Strategies that can be employed at a country-wide (national) level include:
- Greater enforcement of IP rights: Increased enforcement can take several forms, depending on the country. For example, increased raids or routine inspections, stiffer penalties for infringing parties, the set up of specialised departments to deal with legal IT use, etc.
- Programmes to incentivize the population: Programs could include those that encourage whistleblowers to come forward with information on the use of illegal IT at their workplace (e.g., via incentives and rewards), or tax breaks or rebates for companies that can show proof of use of legal IT throughout their business operations.
- Alternative options to consider: In countries where the cost of legal software licenses is a barrier of entry to the marketplace for companies, in particular for small- and medium-sized enterprises (SMEs), the government or relevant industry association could perhaps work with IT companies to develop country-specific pricing so as to encourage legal IT use. Additionally, industry associations could suggest other options such as using alternative platforms and/or services, using solutions produced by the domestic market (which are typically more affordable), etc.
- Introduce new educational initiatives: Educational initiatives targeted at industries should address and discourage the use of illegal IT in business operations, highlighting the trade impact for both the country and the company in question.

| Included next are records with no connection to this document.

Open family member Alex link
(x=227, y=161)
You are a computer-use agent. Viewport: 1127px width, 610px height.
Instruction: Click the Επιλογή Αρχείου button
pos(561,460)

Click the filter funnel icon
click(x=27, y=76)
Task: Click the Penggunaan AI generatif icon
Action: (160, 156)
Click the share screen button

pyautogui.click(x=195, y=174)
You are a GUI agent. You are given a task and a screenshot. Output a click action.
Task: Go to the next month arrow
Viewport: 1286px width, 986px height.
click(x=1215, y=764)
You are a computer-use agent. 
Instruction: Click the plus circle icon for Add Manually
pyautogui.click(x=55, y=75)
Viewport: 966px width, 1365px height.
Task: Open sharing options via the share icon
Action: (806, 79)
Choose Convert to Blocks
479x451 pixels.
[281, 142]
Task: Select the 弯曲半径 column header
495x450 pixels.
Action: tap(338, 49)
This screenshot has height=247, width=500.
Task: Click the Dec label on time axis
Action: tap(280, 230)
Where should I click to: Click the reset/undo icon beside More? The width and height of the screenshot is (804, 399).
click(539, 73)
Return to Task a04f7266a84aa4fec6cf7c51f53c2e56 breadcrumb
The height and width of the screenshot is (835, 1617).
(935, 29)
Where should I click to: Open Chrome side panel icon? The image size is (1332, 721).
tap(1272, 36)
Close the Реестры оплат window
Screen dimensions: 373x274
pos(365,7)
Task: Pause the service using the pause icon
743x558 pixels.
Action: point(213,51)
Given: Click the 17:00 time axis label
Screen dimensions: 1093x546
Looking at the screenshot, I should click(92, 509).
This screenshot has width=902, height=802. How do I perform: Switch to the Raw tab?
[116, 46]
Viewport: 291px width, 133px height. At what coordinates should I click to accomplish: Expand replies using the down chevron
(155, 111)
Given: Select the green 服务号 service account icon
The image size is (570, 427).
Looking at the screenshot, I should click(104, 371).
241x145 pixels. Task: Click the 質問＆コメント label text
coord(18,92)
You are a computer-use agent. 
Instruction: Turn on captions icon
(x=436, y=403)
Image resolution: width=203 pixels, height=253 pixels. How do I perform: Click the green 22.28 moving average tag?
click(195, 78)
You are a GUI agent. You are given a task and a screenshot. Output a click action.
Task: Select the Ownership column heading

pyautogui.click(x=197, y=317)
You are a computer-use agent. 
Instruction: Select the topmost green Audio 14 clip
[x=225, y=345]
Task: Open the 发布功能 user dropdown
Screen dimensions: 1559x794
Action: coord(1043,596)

Inculcate the importance of IP rights and the use of legal IT both at home, in the school or at the workplace.
Strategies that can be employed within a company
- Be proactive in ensuring compliance of existing and future IT systems – for example, by working with IT consulting firms with relevant compliance expertise
- Obtain certification from an internationally-recognised certification board (or certification provider) to show compliance or legality of existing IT
- Ensure contracts with external parties include indemnity clauses that clearly state that legal IT should be used in the partners’ business operations, thereby reducing the risk of future business disruptions due to legal action resulting from the use of illegal IT down the company’s supply chain
- Provide education within the company on the importance of complying with such legislation, and the adverse effect on business operations otherwise
- Employ a combination of the above strategies, or other strategies that have not been specifically discussed here
The overarching strategy that a company can employ to deal with the potential impact of the new IT rules and regulations would be to ensure compliance.
There are many benefits to compliance
(See Figure 10).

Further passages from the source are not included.